# This is why we need LYFT



## UberBlackPr1nce (Dec 28, 2014)

Lyft will be offering instant pay. Why do people drive for uber over lyft? Its beyond me.

Express Pay: Get Your Deposit Instantly The first feature of its kind, Express Pay gives you access to your deposit the same day you drive. Once you reach $50 in earnings, you can simply tap a "get paid" button in the app, and funds will be deposited instantly.* COMING IN NOVEMBER


----------



## d'Uber (Apr 7, 2015)

Lyft's policy with James River Insurance has a $2,500 collision deductible if an uninsured motorist causes an accident and your insurance will not pay for the damages, either.


----------



## UberBlackPr1nce (Dec 28, 2014)

d'Uber said:


> Lyft's policy with James River Insurance has a $2,500 collision deductible if an uninsured motorist causes an accident and your insurance will not pay for the damages, either.


Well I highly recommend for you to drive safe and not get into an accident. If your only objection is a insurance deductible then it don't matter. If your in fear of a collision you need to rethink your career choice/side hussle.


----------



## mixm5 (Oct 28, 2014)

you really can't wait a week to get paid?

There is a .50 charge every time you use the "get paid" button on the app. Read the fine print.


----------



## UberBlackPr1nce (Dec 28, 2014)

mixm5 said:


> you really can't wait a week to get paid?
> 
> There is a .50 charge every time you use the "get paid" button on the app. Read the fine print.
——————————
Problem statement.
List each distinct username that appears as a post author in the Lyft forum thread above, naming each one only once.

Information given.
——————————
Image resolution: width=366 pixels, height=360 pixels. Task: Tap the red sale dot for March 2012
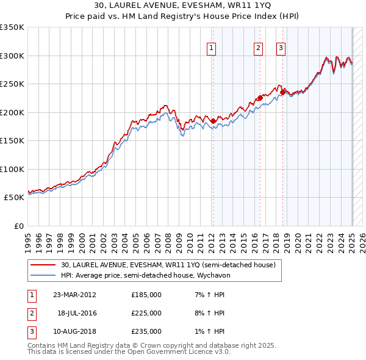(213, 121)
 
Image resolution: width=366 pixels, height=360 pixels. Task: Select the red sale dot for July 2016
(260, 98)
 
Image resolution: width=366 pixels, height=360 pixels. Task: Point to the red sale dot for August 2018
(282, 92)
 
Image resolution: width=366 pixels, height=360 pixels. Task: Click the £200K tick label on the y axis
(12, 112)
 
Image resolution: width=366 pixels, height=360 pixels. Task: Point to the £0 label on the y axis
(18, 226)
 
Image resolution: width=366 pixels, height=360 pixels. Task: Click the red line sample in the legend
(43, 265)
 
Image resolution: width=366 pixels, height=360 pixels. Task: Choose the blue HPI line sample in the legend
(43, 275)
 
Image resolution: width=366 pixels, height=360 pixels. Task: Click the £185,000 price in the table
(146, 294)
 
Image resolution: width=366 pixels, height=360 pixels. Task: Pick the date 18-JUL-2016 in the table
(77, 313)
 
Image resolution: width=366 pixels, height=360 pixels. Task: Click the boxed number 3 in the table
(30, 331)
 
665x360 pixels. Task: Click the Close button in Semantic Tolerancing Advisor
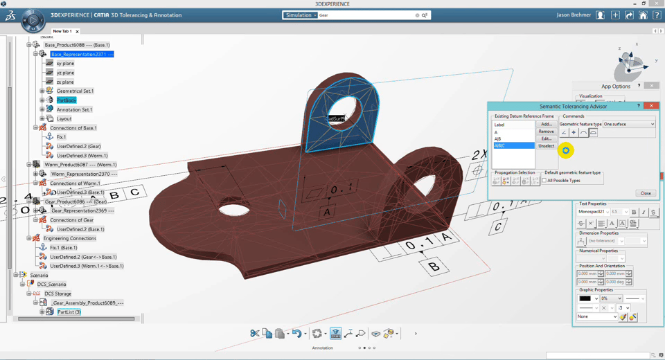click(x=645, y=193)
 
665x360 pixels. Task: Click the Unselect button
click(x=547, y=146)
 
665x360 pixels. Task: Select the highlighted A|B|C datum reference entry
click(x=513, y=146)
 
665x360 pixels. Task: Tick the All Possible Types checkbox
click(x=544, y=181)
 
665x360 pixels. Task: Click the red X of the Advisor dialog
click(x=651, y=106)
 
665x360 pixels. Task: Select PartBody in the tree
click(x=66, y=100)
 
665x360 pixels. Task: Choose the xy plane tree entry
click(x=65, y=63)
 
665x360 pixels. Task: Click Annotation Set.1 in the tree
click(x=74, y=109)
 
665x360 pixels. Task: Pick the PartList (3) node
click(x=69, y=312)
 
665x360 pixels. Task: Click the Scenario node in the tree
click(x=39, y=275)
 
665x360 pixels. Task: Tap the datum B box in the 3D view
click(x=434, y=267)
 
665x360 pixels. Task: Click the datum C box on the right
click(x=498, y=226)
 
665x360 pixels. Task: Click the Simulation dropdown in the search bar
click(x=300, y=15)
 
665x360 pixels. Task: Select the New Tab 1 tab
click(x=62, y=31)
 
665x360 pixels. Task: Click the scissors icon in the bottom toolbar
click(x=255, y=334)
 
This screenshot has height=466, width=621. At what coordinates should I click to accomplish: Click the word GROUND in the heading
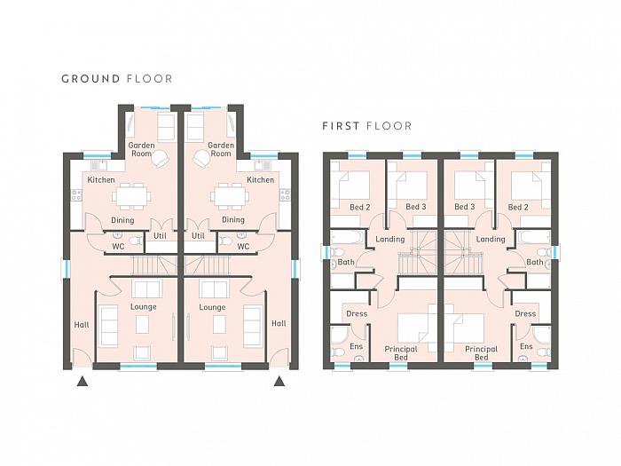coord(90,79)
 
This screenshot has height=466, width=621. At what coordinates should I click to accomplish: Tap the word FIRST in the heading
coord(341,126)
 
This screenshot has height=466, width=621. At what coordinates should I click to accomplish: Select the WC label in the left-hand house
coord(118,247)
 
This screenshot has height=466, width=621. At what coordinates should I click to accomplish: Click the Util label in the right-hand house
coord(198,236)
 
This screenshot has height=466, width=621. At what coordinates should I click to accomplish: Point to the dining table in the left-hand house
coord(132,196)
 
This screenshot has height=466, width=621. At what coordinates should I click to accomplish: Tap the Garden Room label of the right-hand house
coord(221,149)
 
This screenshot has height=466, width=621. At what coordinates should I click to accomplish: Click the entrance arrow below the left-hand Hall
coord(82,381)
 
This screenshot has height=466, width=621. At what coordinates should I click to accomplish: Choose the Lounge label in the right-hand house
coord(212,307)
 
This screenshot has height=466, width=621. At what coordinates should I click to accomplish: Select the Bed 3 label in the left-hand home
coord(416,207)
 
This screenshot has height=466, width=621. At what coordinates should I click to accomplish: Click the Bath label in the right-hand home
coord(535,262)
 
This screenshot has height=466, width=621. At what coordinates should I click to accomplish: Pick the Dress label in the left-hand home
coord(357,314)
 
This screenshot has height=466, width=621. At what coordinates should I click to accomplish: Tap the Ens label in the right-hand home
coord(526,346)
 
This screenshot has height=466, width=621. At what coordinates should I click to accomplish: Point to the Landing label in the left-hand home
coord(390,240)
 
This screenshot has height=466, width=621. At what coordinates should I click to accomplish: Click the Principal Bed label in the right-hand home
coord(481,353)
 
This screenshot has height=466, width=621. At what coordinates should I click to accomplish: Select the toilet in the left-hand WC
coord(136,241)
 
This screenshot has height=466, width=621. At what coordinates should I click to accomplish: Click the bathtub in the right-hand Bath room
coord(533,238)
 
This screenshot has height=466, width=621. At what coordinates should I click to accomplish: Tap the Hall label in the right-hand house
coord(279,323)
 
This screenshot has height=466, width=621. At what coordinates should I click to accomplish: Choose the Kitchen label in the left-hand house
coord(101,180)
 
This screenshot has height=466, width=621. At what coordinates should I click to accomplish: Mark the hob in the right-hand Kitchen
coord(285,194)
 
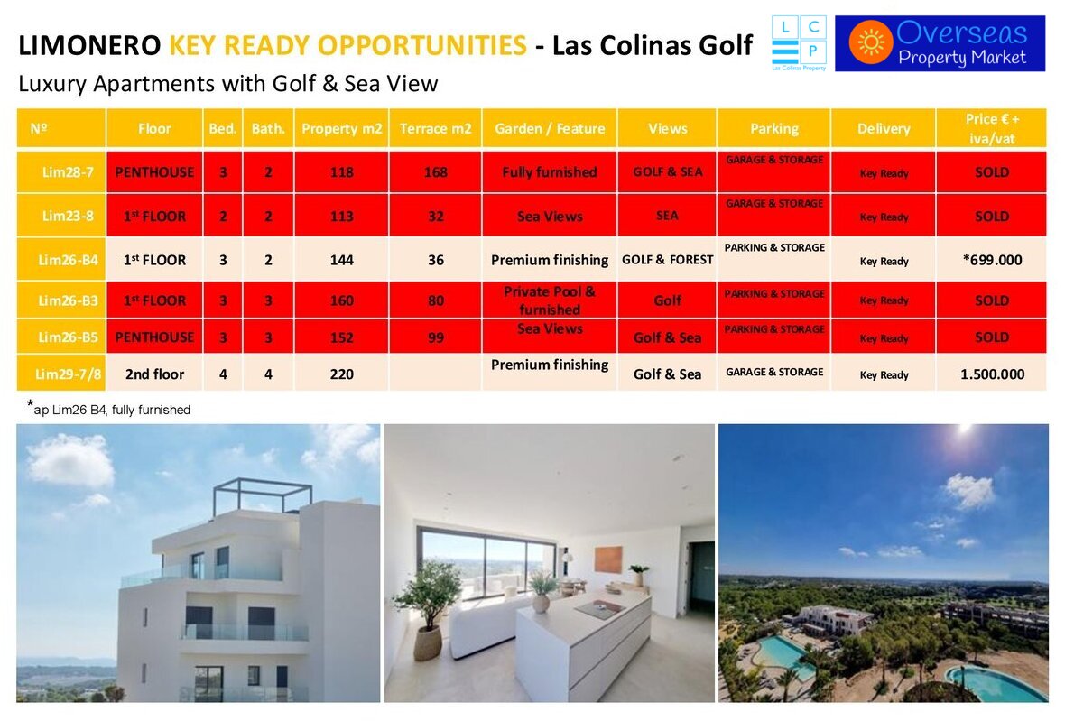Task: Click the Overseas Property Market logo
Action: (x=940, y=43)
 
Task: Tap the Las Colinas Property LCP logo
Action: (x=799, y=43)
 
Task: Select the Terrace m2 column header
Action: (x=435, y=128)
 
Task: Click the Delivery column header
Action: (x=883, y=128)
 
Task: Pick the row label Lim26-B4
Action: (x=68, y=260)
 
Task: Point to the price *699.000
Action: (x=992, y=260)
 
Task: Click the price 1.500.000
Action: (x=992, y=374)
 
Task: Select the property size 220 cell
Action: (x=342, y=374)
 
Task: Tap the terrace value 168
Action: (x=435, y=172)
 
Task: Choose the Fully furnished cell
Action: (x=550, y=172)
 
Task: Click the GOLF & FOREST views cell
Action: (x=668, y=260)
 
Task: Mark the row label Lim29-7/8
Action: (x=68, y=374)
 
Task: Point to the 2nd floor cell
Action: (x=155, y=374)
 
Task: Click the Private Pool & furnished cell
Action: (x=550, y=300)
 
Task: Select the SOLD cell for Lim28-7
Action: (x=992, y=172)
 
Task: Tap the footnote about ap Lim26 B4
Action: (x=108, y=409)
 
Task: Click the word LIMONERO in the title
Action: (x=89, y=45)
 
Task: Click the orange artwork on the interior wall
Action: (x=608, y=559)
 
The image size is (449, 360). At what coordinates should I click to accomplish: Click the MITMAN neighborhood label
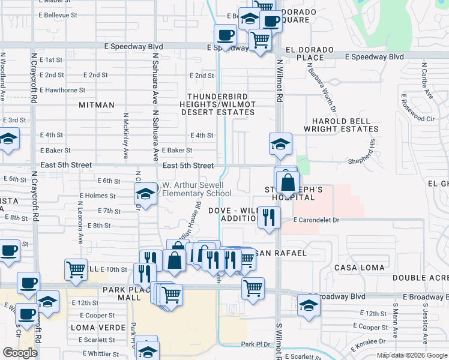click(96, 105)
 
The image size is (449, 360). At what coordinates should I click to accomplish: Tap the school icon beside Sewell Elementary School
click(145, 193)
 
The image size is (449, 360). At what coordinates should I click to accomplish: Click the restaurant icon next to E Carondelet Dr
click(269, 216)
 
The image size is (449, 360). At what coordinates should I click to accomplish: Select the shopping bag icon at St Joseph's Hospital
click(288, 182)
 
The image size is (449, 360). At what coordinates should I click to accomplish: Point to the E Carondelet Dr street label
click(316, 220)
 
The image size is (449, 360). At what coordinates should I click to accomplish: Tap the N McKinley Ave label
click(125, 136)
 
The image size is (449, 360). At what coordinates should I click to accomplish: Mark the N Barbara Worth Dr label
click(321, 88)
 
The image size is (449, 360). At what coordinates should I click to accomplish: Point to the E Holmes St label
click(97, 196)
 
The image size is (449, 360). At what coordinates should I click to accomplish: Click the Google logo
click(20, 353)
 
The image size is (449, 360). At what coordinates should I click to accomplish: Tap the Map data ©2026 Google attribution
click(411, 355)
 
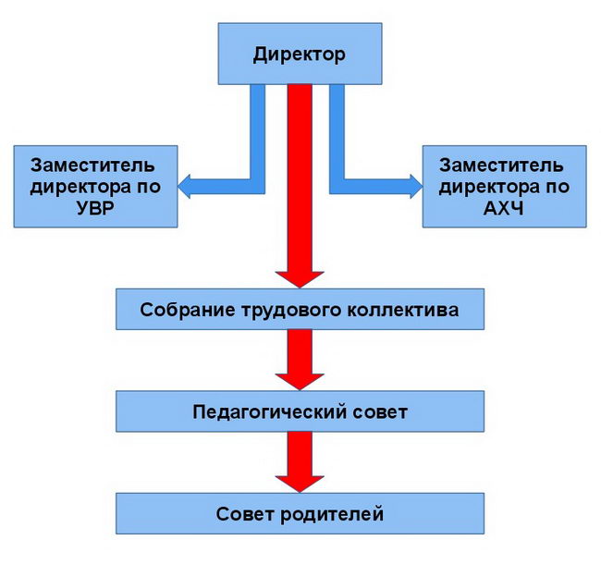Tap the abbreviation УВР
92,206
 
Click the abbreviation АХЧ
502,206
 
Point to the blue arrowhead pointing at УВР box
186,187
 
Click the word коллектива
400,309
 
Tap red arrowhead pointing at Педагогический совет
300,377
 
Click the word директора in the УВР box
82,186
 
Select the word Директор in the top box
299,54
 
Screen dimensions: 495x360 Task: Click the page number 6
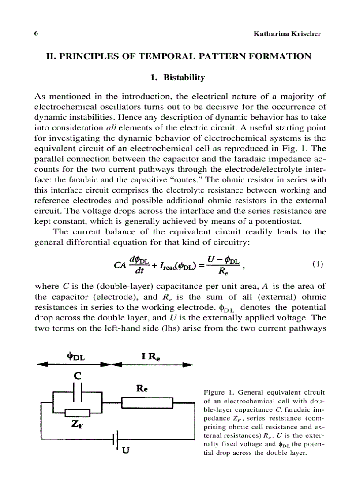click(x=36, y=34)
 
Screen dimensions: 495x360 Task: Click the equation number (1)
click(x=318, y=264)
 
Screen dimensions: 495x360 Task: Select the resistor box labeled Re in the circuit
click(x=144, y=403)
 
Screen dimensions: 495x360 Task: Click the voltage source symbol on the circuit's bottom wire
click(x=115, y=439)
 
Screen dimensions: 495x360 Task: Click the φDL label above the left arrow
click(x=76, y=357)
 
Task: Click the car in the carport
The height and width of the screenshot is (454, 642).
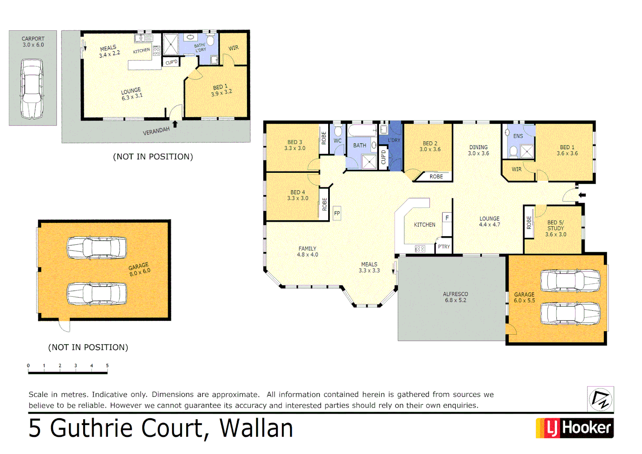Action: [x=32, y=89]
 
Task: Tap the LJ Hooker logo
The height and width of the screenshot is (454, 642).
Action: [x=574, y=428]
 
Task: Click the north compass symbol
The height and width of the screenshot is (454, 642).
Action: [x=600, y=399]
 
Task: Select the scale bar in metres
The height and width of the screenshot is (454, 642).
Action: [x=68, y=372]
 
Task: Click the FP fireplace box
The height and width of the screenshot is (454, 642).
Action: [x=337, y=213]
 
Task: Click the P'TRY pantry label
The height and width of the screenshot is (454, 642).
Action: [x=444, y=247]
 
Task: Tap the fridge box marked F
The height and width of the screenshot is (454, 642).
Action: [x=447, y=218]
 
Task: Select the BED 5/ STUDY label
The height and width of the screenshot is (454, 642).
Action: [x=556, y=228]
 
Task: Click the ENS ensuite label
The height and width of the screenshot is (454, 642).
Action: [x=518, y=136]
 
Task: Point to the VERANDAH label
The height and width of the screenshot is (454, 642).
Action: [x=156, y=131]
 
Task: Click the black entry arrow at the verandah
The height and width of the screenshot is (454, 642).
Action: [x=175, y=124]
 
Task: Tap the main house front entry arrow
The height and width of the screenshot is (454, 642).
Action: [x=582, y=195]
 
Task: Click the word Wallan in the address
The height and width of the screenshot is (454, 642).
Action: [x=256, y=428]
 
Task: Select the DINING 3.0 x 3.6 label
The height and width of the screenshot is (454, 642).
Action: [x=479, y=150]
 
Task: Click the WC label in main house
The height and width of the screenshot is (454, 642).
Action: [x=338, y=141]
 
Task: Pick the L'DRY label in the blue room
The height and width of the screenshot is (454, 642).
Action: [x=394, y=140]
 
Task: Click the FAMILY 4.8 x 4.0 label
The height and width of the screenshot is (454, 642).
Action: [x=308, y=251]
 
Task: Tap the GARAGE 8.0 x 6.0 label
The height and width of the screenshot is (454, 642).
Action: [x=139, y=269]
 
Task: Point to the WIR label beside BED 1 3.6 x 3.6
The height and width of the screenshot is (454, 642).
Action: [x=516, y=169]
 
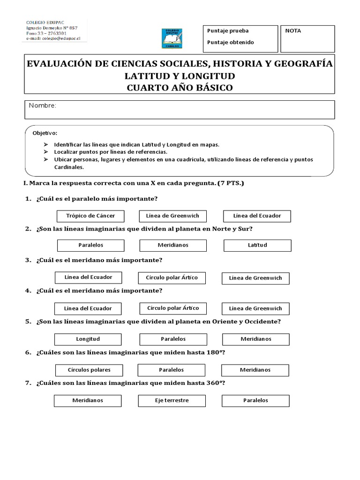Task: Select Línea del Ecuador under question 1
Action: pyautogui.click(x=257, y=216)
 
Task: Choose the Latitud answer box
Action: pyautogui.click(x=257, y=245)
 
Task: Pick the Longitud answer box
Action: pyautogui.click(x=88, y=339)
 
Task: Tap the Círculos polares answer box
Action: pyautogui.click(x=89, y=370)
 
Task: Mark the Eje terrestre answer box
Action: pyautogui.click(x=172, y=401)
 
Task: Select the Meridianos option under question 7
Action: pyautogui.click(x=88, y=401)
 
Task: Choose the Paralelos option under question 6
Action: pyautogui.click(x=171, y=370)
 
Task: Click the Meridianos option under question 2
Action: pyautogui.click(x=173, y=245)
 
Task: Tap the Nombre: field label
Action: pyautogui.click(x=42, y=106)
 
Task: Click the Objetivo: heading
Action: pyautogui.click(x=45, y=133)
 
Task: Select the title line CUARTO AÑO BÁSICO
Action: pyautogui.click(x=180, y=87)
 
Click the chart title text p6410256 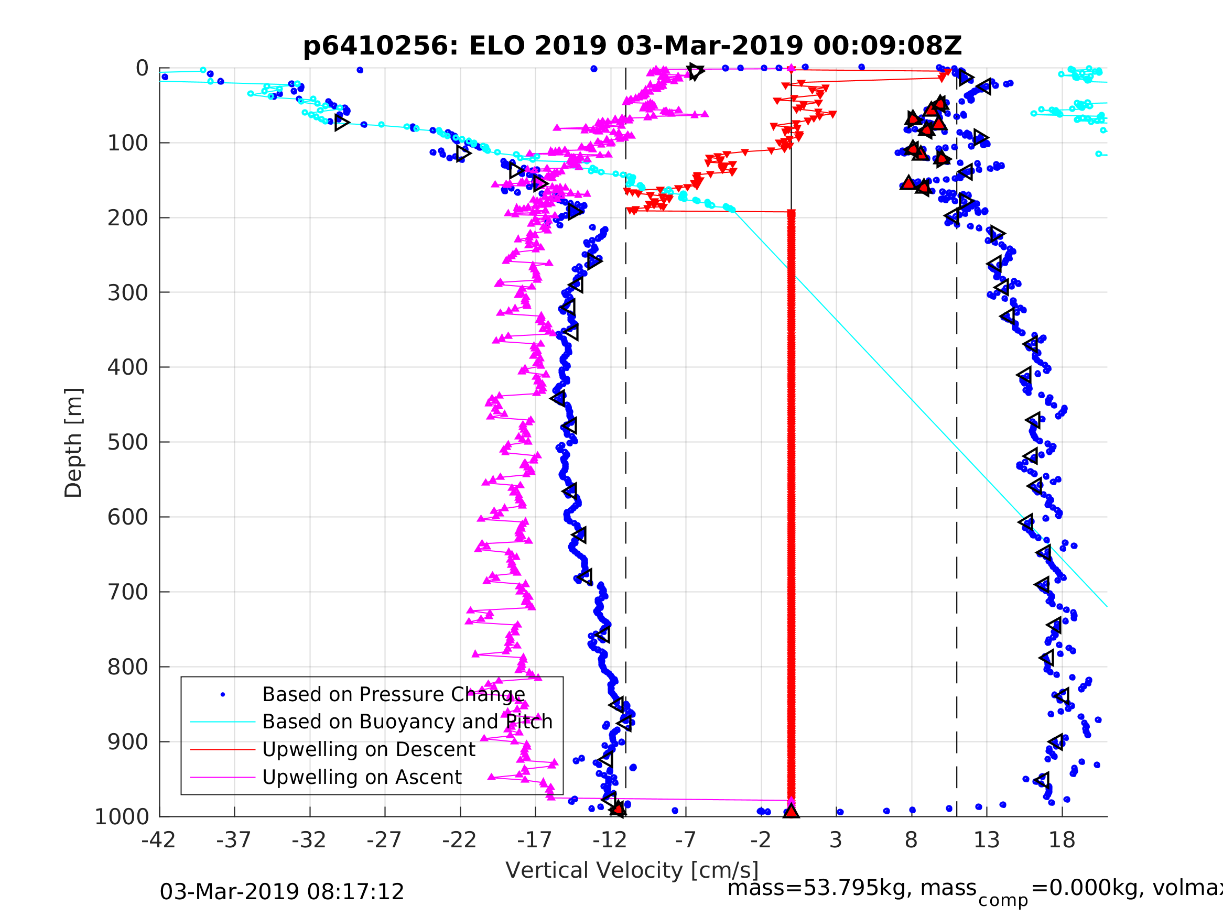[381, 47]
——————————
Exercise result.
UberBlackPr1nce, d'Uber, mixm5